February 13, 2008
Purdue scientists, students help create a key piece of one of the world's most powerful cameras
WEST LAFAYETTE, Ind. - |
The camera, called a pixel detector, will take snapshots of the smallest known particles in the universe. The detector will be attached to the Large Hadron Collider, a particle accelerator expected to begin operation later this year.
Purdue professors Daniela Bortoletto and Ian Shipsey, the Julian Schwinger Distinguished Professor of Physics, led a team that included 12 undergraduate students.
"This was the first time a U.S. university group designed and built a pixel detector for particle physics," Bortoletto said. "The pixel detector is basically a digital camera, but it has silicon that covers an area of 1 square meter and 64 million pixels. A digital camera you could buy at a store has a piece of silicon about the size of a fingernail and only a few million pixels."
Shipsey said the team spent eight years designing and building the camera that will sit within inches of the fireball created when two particle beams collide.
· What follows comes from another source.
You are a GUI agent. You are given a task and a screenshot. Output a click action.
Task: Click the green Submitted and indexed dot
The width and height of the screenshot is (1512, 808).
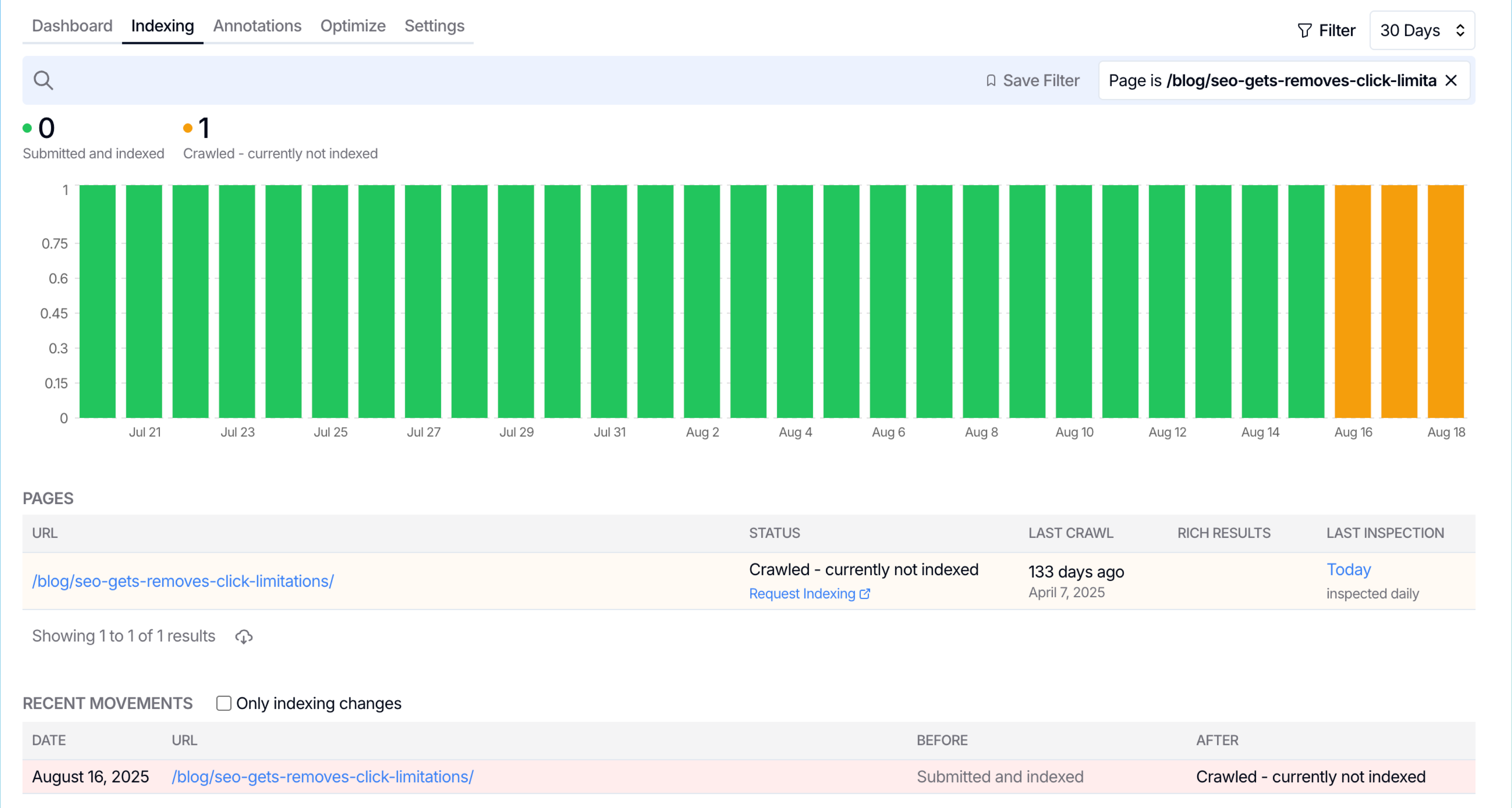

"When the Large Hadron Collider begins operation, beams of billions of high-energy protons traveling at almost the speed of light will collide," he said. "The particles will crash at a rate of almost 1 billion collisions per second."
The collisions may result in particles never before seen.
"In our world, when you collide an orange with an orange you get orange juice," he said. "In the world of particle physics, when you collide an orange with an orange it produces a mango or even a new type of fruit nobody has ever seen before."
The results of the proton collisions could produce dark matter, the mysterious substance discovered by astronomers that appears to account for one-third of all the matter in the universe.
Scientists also will be looking for miniature black holes and Higgs particles, which are believed to explain why tiny subatomic particles have mass and why atoms exist.
The collider is housed at the European Organization for Nuclear Research, or CERN, in Geneva, Switzerland. The Large Hadron Collider is a 16-mile-long ring buried a half mile underground that uses superconducting magnets to circulate and accelerate protons.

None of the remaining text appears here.